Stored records
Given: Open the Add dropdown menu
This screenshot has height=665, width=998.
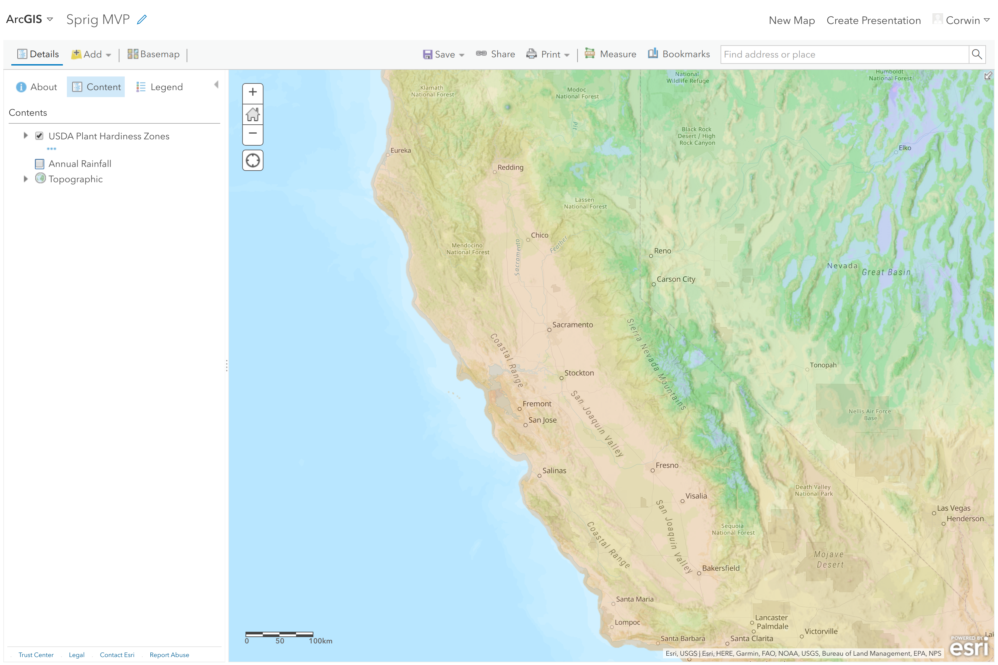Looking at the screenshot, I should pyautogui.click(x=91, y=54).
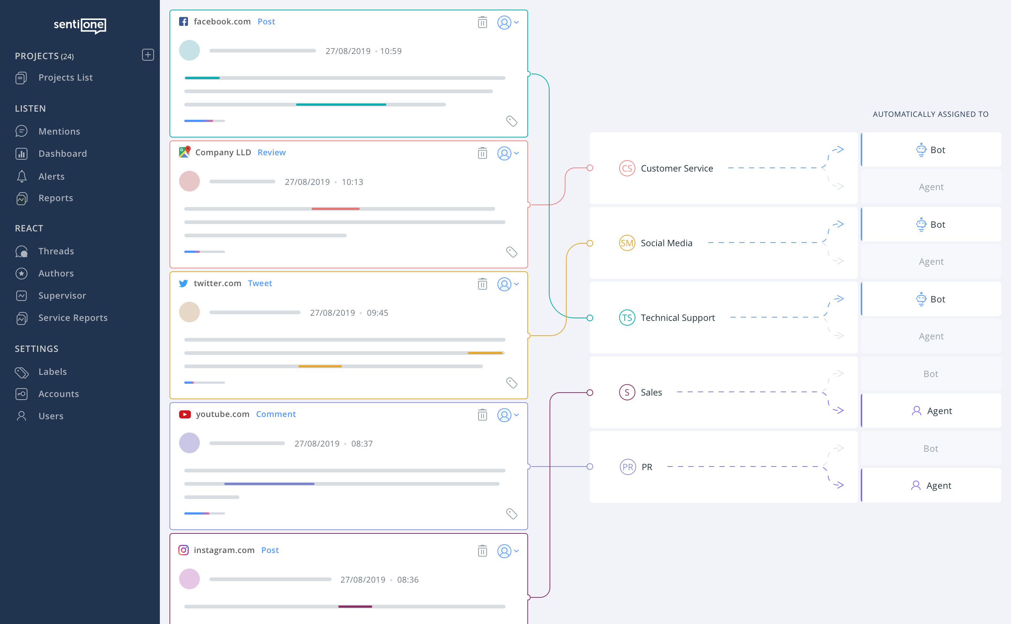Click the Labels tag icon under Settings

(21, 372)
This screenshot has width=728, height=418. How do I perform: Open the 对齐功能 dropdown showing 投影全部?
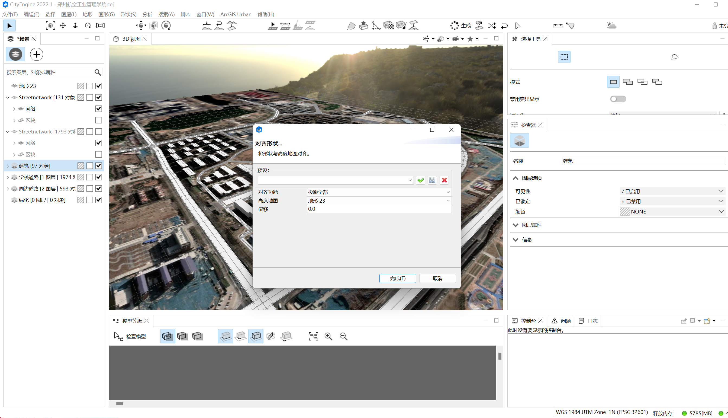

WHAT IS EXPECTED
Word for word, set down every record, keeping the images out.

TASK RESULT
Given: Open the Add dropdown menu
This screenshot has height=665, width=998.
Looking at the screenshot, I should pyautogui.click(x=91, y=54).
Click the Labels tag icon under Settings

(21, 372)
This screenshot has width=728, height=418. How do I perform: Open the 对齐功能 dropdown showing 投影全部?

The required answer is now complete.